ISRCTN12125882 - Influence of topical anti-VEGF (Ranibizumab) on the outcome of filtration surgery for glaucoma - Study Protocol
Department of Ophthalmology, Lucerne Cantonal Hospital, Lucerne, Switzerland
BMC Ophthalmology 2011, 11:1 doi:10.1186/1471-2415-11-1Published: 17 January 2011
Excessive wound healing, with scarring of the episcleral tissue or encapsulation of the filtering bleb is the main reason for failure in trabeculectomy. Ranibizumab, an inhibitor of the Vascular Endothelial Growth Factor (VEGF), is seen as a promising candidate to prevent or treat extensive wound healing. We describe the design of a two phased study, i) assessing the local tolerability and safety of topical ranibizumab and ii) assessing the efficacy of topical ranibizumab against placebo in patients who underwent trabeculectomy with mitomycin C combined with phacoemulsification and intra ocular lens (IOL) implantation.

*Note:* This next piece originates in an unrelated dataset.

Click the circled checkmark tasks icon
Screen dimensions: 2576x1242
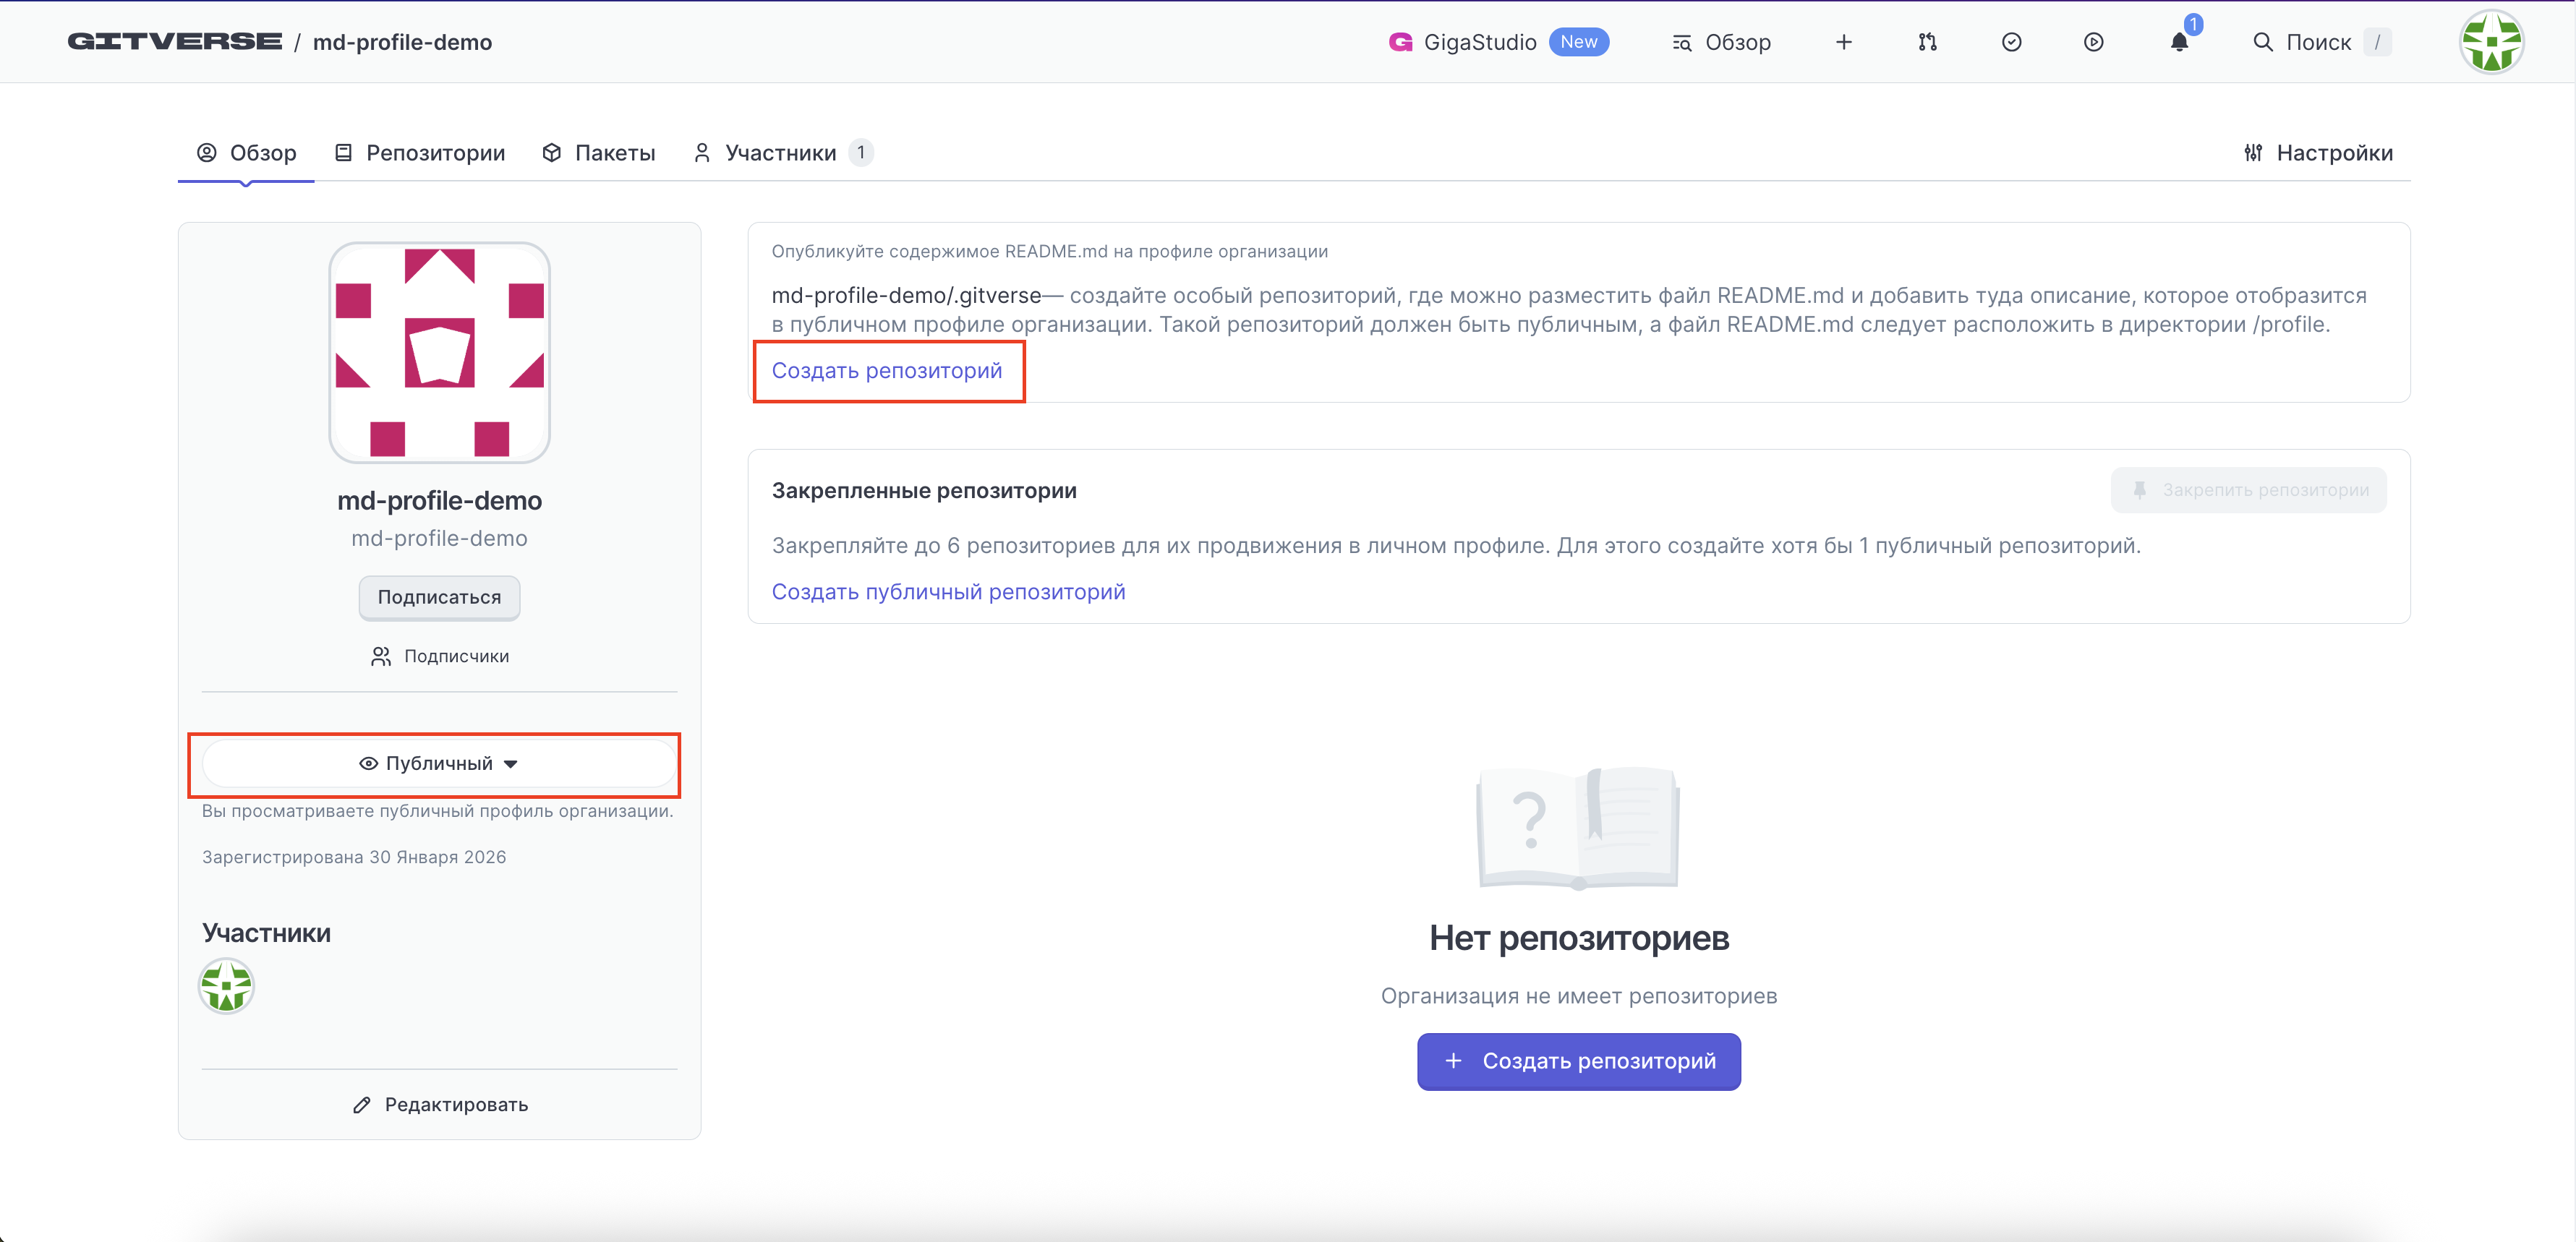[2011, 42]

In the first phase five patients that had trabeculectomy with mitomycin C combined with phacoemulsification and IOL implantation will be treated with topical ranibizumab (Lucentis®) eye drops (2 mg/ml) four times daily for one month. The treatment will be started at the first postoperative day. Patients will be assessed for local and systemic side effects using a standardised schedule. In the second phase, after successful completion of phase 1, consenting eligible patients who underwent trabeculectomy with mitomycin C combined with phacoemulsification and IOL implantation will be randomised to either receive topical ranibizumab eye drops (2 mg/ml) four times daily for 1 month or placebo (BSS 4x/d for 1 month). Patients will be reviewed weekly for 4 weeks until conjunctival sutures are removed. Further follow up examinations are planned after 3 and six months. Assessment of differences in the intraocular eye pressure will be considered primary, and bleb appearance/vascularisation using a standardized photography and the Moorfields bleb grading system, postoperative intraocular pressure and conjunctival wound healing problems will be considered secondary outcome parameters.
Anti-VEGF-antibodies might be more effective in preventing scaring and might have fewer toxic side effects than the currently used anti-metabolites and may replace them in the long term.